» Entries from the dataset
★ ★ ★

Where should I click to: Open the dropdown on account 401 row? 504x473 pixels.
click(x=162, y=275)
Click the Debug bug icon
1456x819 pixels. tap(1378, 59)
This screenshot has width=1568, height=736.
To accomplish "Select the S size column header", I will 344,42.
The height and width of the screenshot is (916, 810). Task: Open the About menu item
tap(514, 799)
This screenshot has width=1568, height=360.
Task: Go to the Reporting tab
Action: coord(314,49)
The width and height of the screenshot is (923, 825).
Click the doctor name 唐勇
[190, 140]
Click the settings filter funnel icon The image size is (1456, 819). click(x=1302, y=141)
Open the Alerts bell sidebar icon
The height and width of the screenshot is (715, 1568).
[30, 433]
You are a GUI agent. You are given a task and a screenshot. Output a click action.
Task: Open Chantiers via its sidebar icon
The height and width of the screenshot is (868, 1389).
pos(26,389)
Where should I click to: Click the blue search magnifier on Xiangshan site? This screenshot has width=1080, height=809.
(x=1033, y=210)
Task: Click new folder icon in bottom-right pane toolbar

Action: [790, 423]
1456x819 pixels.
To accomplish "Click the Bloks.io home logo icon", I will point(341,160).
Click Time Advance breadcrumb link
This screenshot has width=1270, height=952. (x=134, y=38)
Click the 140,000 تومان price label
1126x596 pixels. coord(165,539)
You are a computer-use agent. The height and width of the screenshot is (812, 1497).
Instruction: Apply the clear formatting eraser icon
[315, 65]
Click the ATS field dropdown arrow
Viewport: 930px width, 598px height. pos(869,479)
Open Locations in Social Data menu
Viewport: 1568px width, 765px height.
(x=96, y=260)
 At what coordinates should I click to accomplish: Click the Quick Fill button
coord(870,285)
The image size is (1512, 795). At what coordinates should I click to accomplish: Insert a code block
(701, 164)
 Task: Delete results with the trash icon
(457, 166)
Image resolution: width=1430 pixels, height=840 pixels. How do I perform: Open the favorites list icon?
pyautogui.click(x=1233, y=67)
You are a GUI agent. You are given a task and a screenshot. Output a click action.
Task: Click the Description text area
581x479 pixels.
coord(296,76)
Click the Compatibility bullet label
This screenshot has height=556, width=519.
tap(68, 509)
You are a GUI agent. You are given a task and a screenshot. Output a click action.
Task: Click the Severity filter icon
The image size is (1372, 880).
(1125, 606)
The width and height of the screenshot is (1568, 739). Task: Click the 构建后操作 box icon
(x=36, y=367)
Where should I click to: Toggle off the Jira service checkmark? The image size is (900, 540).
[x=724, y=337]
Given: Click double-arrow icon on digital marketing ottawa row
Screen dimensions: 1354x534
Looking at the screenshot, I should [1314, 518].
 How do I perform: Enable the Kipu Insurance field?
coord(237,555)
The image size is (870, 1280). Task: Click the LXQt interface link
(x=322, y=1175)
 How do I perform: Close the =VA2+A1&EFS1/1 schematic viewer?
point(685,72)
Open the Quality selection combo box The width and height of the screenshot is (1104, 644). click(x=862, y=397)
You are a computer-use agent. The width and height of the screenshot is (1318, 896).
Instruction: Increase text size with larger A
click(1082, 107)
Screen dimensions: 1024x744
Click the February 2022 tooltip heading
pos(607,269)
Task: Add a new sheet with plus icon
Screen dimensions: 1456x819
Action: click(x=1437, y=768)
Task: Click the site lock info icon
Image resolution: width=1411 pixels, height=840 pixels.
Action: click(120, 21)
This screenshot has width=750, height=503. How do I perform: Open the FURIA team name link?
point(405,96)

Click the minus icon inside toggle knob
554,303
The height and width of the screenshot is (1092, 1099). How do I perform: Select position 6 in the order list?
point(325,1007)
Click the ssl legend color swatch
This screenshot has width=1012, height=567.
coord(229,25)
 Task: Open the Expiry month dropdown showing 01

★ ★ ★

» Written task
Rewrite every line of the entries above as a numbered list, skipping any blank lines.

» Answer for the task
1. Where should I click to: Open the dropdown on account 401 row? 504x473 pixels.
2. click(x=162, y=275)
3. Click the Debug bug icon
4. 1456x819 pixels. tap(1378, 59)
5. This screenshot has width=1568, height=736.
6. To accomplish "Select the S size column header", I will 344,42.
7. The height and width of the screenshot is (916, 810). Task: Open the About menu item
8. tap(514, 799)
9. This screenshot has width=1568, height=360.
10. Task: Go to the Reporting tab
11. Action: coord(314,49)
12. The width and height of the screenshot is (923, 825).
13. Click the doctor name 唐勇
14. [190, 140]
15. Click the settings filter funnel icon The image size is (1456, 819). click(x=1302, y=141)
16. Open the Alerts bell sidebar icon
17. The height and width of the screenshot is (715, 1568).
18. [30, 433]
19. You are a GUI agent. You are given a task and a screenshot. Output a click action.
20. Task: Open Chantiers via its sidebar icon
21. The height and width of the screenshot is (868, 1389).
22. pos(26,389)
23. Where should I click to: Click the blue search magnifier on Xiangshan site? This screenshot has width=1080, height=809.
24. (x=1033, y=210)
25. Task: Click new folder icon in bottom-right pane toolbar
26. Action: [790, 423]
27. 1456x819 pixels.
28. To accomplish "Click the Bloks.io home logo icon", I will point(341,160).
29. Click Time Advance breadcrumb link
30. This screenshot has width=1270, height=952. (x=134, y=38)
31. Click the 140,000 تومان price label
32. 1126x596 pixels. coord(165,539)
33. You are a computer-use agent. The height and width of the screenshot is (812, 1497).
34. Instruction: Apply the clear formatting eraser icon
35. [315, 65]
36. Click the ATS field dropdown arrow
37. Viewport: 930px width, 598px height. pos(869,479)
38. Open Locations in Social Data menu
39. Viewport: 1568px width, 765px height.
40. (x=96, y=260)
41.  At what coordinates should I click to accomplish: Click the Quick Fill button
42. coord(870,285)
43. The image size is (1512, 795). At what coordinates should I click to accomplish: Insert a code block
44. (701, 164)
45.  Task: Delete results with the trash icon
46. (457, 166)
47. Image resolution: width=1430 pixels, height=840 pixels. How do I perform: Open the favorites list icon?
48. pyautogui.click(x=1233, y=67)
49. You are a GUI agent. You are given a task and a screenshot. Output a click action.
50. Task: Click the Description text area
51. 581x479 pixels.
52. coord(296,76)
53. Click the Compatibility bullet label
54. This screenshot has height=556, width=519.
55. tap(68, 509)
56. You are a GUI agent. You are given a task and a screenshot. Output a click action.
57. Task: Click the Severity filter icon
58. The image size is (1372, 880).
59. (1125, 606)
60. The width and height of the screenshot is (1568, 739). Task: Click the 构建后操作 box icon
61. (x=36, y=367)
62. Where should I click to: Toggle off the Jira service checkmark? The image size is (900, 540).
63. [x=724, y=337]
64. Given: Click double-arrow icon on digital marketing ottawa row
65. Screen dimensions: 1354x534
66. Looking at the screenshot, I should [1314, 518].
67.  How do I perform: Enable the Kipu Insurance field?
68. coord(237,555)
69. The image size is (870, 1280). Task: Click the LXQt interface link
70. (x=322, y=1175)
71.  How do I perform: Close the =VA2+A1&EFS1/1 schematic viewer?
72. point(685,72)
73. Open the Quality selection combo box The width and height of the screenshot is (1104, 644). click(x=862, y=397)
74. You are a computer-use agent. The width and height of the screenshot is (1318, 896).
75. Instruction: Increase text size with larger A
76. click(1082, 107)
77. Screen dimensions: 1024x744
78. Click the February 2022 tooltip heading
79. pos(607,269)
80. Task: Add a new sheet with plus icon
81. Screen dimensions: 1456x819
82. Action: click(x=1437, y=768)
83. Task: Click the site lock info icon
84. Image resolution: width=1411 pixels, height=840 pixels.
85. Action: click(120, 21)
86. This screenshot has width=750, height=503. How do I perform: Open the FURIA team name link?
87. point(405,96)
88. Click the minus icon inside toggle knob
89. 554,303
90. The height and width of the screenshot is (1092, 1099). How do I perform: Select position 6 in the order list?
91. point(325,1007)
92. Click the ssl legend color swatch
93. This screenshot has width=1012, height=567.
94. coord(229,25)
95.  Task: Open the Expiry month dropdown showing 01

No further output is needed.